> YOUR TASK
Put the records from the line containing "This screenshot has width=800, height=497." through the line containing "Looking at the screenshot, I should 302,46." into a JSON list of strings, one string per line, omitting blank lines.

— Start of DATA LISTING —

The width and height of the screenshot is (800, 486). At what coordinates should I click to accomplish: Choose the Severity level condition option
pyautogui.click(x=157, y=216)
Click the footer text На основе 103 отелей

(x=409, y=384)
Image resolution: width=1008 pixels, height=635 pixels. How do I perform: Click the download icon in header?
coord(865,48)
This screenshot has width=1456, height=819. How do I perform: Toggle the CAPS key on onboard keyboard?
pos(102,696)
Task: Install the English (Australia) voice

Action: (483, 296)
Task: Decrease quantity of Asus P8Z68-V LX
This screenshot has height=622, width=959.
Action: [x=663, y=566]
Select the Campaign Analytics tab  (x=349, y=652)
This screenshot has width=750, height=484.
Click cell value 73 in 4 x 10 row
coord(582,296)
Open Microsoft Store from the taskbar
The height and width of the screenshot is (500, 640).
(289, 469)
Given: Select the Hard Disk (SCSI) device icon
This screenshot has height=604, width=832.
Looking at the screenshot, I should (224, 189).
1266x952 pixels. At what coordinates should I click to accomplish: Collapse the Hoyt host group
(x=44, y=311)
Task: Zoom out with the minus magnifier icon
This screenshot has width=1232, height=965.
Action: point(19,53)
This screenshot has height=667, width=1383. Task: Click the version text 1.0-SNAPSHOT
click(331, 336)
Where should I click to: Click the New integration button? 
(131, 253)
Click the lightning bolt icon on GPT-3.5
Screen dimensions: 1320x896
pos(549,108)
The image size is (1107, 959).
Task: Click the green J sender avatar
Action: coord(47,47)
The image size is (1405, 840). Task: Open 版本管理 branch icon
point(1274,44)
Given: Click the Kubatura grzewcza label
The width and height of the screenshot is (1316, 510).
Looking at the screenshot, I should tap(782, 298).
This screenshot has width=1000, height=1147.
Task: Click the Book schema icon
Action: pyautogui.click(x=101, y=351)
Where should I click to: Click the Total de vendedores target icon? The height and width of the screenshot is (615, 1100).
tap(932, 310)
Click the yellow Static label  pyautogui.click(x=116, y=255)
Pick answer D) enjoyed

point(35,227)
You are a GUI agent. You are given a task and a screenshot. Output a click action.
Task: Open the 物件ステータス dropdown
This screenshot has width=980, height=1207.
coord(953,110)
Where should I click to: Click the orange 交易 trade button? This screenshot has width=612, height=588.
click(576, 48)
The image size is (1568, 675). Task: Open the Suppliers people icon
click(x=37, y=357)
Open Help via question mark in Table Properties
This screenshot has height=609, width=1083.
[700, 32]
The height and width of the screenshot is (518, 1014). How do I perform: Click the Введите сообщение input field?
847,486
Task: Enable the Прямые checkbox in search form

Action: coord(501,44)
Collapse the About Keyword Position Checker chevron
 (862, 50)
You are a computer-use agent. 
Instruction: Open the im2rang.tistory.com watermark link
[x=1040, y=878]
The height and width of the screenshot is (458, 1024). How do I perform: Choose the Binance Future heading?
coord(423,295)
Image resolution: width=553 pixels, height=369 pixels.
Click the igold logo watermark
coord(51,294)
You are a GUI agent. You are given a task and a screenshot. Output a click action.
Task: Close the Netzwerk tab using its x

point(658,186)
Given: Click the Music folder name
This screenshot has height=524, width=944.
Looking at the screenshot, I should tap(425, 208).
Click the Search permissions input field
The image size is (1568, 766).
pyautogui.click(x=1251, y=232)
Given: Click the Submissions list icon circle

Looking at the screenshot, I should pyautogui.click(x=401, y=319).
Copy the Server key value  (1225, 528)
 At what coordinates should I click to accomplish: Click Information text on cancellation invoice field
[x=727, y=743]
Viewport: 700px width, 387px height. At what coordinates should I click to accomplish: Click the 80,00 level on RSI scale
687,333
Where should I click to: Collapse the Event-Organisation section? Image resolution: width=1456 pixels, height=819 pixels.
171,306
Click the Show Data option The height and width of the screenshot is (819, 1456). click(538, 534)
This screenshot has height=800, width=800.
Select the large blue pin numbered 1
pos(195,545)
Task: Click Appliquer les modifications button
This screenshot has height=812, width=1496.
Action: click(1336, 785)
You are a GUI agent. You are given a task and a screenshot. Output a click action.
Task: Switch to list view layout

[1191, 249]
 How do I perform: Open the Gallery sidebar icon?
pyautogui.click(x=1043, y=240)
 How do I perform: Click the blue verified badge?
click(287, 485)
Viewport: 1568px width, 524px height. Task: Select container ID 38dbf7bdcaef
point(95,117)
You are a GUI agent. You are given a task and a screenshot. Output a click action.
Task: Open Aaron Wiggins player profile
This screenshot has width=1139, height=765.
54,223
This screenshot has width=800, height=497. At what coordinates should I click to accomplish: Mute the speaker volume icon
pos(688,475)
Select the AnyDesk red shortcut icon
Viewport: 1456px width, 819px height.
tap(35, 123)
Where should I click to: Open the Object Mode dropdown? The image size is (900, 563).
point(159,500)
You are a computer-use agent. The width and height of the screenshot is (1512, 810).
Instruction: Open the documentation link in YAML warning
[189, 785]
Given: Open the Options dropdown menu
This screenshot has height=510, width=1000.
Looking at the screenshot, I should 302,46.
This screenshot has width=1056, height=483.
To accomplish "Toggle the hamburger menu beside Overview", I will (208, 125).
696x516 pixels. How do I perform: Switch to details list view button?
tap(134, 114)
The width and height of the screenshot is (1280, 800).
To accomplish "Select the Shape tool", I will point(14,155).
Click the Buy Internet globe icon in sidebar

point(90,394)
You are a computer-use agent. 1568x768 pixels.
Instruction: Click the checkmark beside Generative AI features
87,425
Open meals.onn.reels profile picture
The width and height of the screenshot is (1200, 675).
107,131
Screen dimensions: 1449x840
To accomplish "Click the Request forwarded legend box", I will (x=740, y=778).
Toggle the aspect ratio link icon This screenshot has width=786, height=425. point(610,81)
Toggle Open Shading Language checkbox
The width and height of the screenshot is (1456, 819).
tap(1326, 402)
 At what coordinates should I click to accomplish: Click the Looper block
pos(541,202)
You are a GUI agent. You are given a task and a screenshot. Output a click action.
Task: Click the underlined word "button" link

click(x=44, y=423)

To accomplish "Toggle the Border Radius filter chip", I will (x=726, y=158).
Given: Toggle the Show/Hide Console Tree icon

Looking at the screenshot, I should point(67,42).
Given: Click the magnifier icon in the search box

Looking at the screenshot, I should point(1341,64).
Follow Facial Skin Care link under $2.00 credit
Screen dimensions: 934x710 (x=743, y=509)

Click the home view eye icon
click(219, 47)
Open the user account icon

— End of DATA LISTING —

> IN RESPONSE
[
  "This screenshot has width=800, height=497. At what coordinates should I click to accomplish: Mute the speaker volume icon",
  "pos(688,475)",
  "Select the AnyDesk red shortcut icon",
  "Viewport: 1456px width, 819px height.",
  "tap(35, 123)",
  "Where should I click to: Open the Object Mode dropdown? The image size is (900, 563).",
  "point(159,500)",
  "You are a computer-use agent. The width and height of the screenshot is (1512, 810).",
  "Instruction: Open the documentation link in YAML warning",
  "[189, 785]",
  "Given: Open the Options dropdown menu",
  "This screenshot has height=510, width=1000.",
  "Looking at the screenshot, I should 302,46."
]